> _EXERCISE DIRECTIONS_:
Write out exactly the lines running from the line that includes "Given: Click the 66dB(A) washing noise value" to the end of the data, both ends included, and nothing besides.
Segment Start: AVAILABLE RECORDS
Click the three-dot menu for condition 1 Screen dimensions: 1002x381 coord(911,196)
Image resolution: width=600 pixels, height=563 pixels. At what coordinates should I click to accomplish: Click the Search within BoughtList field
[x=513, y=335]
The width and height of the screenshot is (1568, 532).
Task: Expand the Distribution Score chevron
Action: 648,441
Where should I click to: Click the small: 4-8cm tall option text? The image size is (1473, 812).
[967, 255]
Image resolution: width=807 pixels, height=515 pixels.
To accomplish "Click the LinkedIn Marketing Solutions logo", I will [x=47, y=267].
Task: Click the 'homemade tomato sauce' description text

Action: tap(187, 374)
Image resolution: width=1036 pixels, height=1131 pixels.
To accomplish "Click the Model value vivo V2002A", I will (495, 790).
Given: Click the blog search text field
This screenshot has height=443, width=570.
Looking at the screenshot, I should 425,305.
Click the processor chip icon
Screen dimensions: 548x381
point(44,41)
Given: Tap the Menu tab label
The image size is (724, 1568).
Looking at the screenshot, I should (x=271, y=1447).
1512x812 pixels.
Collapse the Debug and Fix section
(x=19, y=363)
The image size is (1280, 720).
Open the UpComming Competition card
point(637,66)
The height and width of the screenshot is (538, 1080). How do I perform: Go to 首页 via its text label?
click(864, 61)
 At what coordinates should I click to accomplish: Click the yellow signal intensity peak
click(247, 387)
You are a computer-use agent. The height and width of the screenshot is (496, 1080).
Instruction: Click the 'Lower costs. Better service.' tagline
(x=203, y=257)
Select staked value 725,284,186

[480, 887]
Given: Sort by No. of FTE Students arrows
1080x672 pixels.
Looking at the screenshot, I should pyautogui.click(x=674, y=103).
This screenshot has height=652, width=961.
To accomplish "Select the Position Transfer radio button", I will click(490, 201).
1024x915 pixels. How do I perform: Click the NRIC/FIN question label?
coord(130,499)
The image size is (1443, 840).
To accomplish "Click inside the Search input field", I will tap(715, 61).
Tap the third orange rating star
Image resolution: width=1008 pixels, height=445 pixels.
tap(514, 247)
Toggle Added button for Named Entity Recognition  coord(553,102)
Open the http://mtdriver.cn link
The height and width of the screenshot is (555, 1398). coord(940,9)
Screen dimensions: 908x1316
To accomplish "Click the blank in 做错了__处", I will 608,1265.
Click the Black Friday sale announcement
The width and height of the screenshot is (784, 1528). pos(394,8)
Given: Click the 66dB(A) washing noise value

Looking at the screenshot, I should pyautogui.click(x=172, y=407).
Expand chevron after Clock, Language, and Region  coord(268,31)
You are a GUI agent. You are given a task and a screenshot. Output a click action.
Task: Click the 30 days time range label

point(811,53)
Segment End: AVAILABLE RECORDS
> _RESPONSE_:
Given: Click the 66dB(A) washing noise value

Looking at the screenshot, I should pyautogui.click(x=172, y=407).
Expand chevron after Clock, Language, and Region  coord(268,31)
You are a GUI agent. You are given a task and a screenshot. Output a click action.
Task: Click the 30 days time range label

point(811,53)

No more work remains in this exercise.